By Emily Menendez - Last Updated: February 4, 2025

A recent study has analyzed the efficacy of clinical risk stratification in determining the benefit of long-term versus short-term androgen deprivation therapy (ADT) for patients with high-risk localized prostate cancer (HRLPC).

As patients with HRLPC and one high-risk factor treated with a combination of radiotherapy (RT) and long-term ADT have had better outcomes than patients with two to three high-risk factors or cN1 disease (very high-risk), researchers evaluated if risk stratification can determine the potential benefit of long-term ADT over short-term ADT.

Data on eligible patients and trials were collected from The Intermediate Clinical Endpoints in Cancer of the Prostate (ICECaP) repository of randomized trials. Outcomes of interest included metastasis-free survival (MFS), overall survival (OS), time to metastasis (TTM) and prostate cancer-specific mortality (PCSM).

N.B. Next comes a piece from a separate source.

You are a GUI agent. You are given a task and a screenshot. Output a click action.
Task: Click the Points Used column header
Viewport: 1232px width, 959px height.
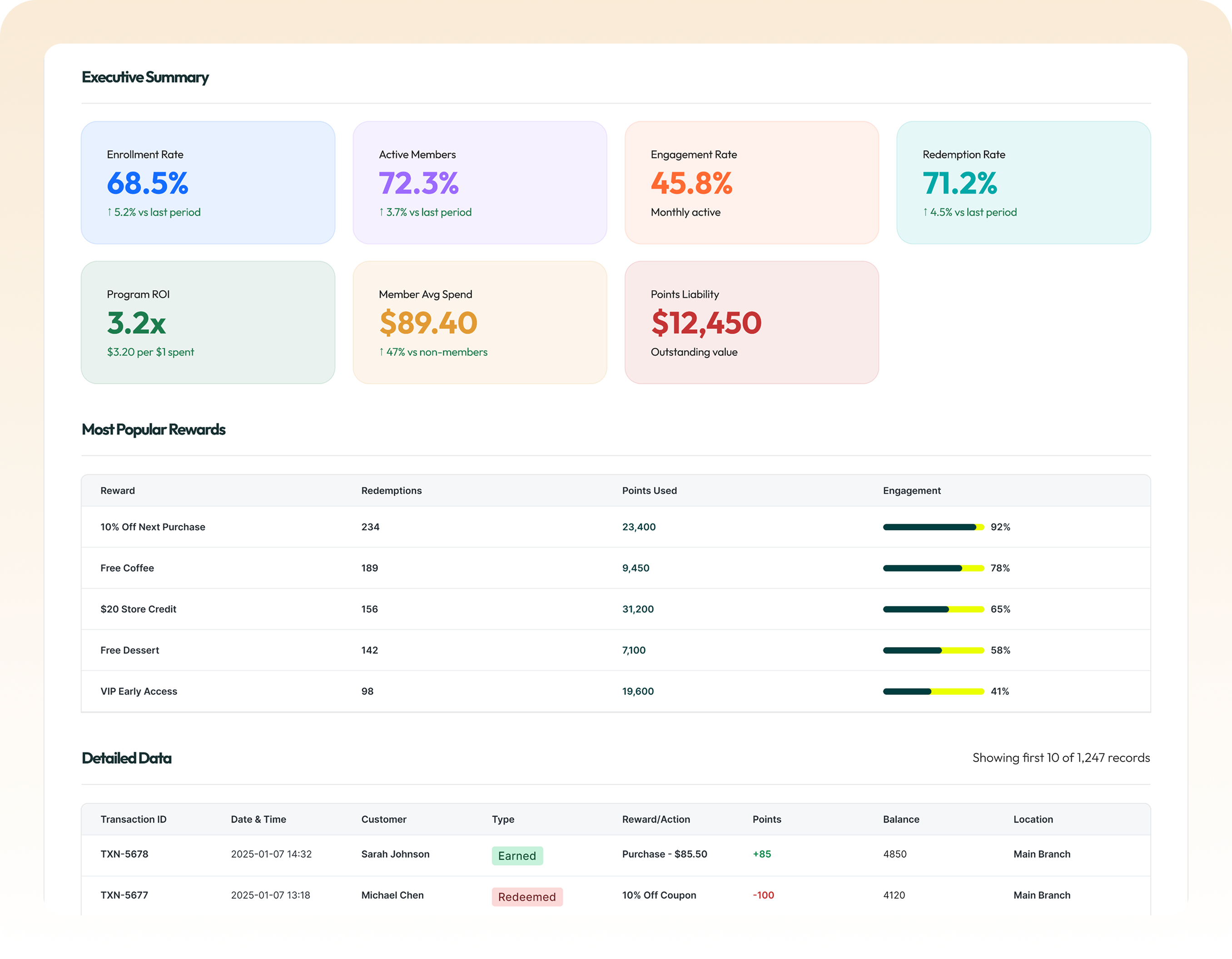coord(649,490)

Stratified Cox and Gray’s regression models were used to obtain the overall treatment effect for outcomes and risk groups, and the Wald interaction test was used to estimate whether treatment benefit differed by risk group or trial. Cochran’s Q and I2 were used to assess the heterogeneity of studies.

Of three trials analyzed, 2,780 patients were included in the study. Patients that had very high-risk disease experienced greater benefit from long-term ADT use compared to patients with high-risk disease (MFS HR 0.77 [0.68–0.88] vs 0.89 [0.76–1.03]; TTM 0.61 [0.51–0.74] vs 0.77 [0.59–0.99]; PCSM 0.71 [0.56–0.90] vs 0.82 [0.59–1.14]; OS 0.87 [0.76–1.00] vs 0.93 [0.79–1.08]).

However, no statistically significant difference in treatment effect by risk group was seen (P>.1). The heterogeneity of treatment effect across trials was low in the very high-risk group and moderate in the high-risk group.

The use of risk stratification warrants further investigation in clinical trials to determine which patients with HRLPC may benefit from long-term versus short-term ADT.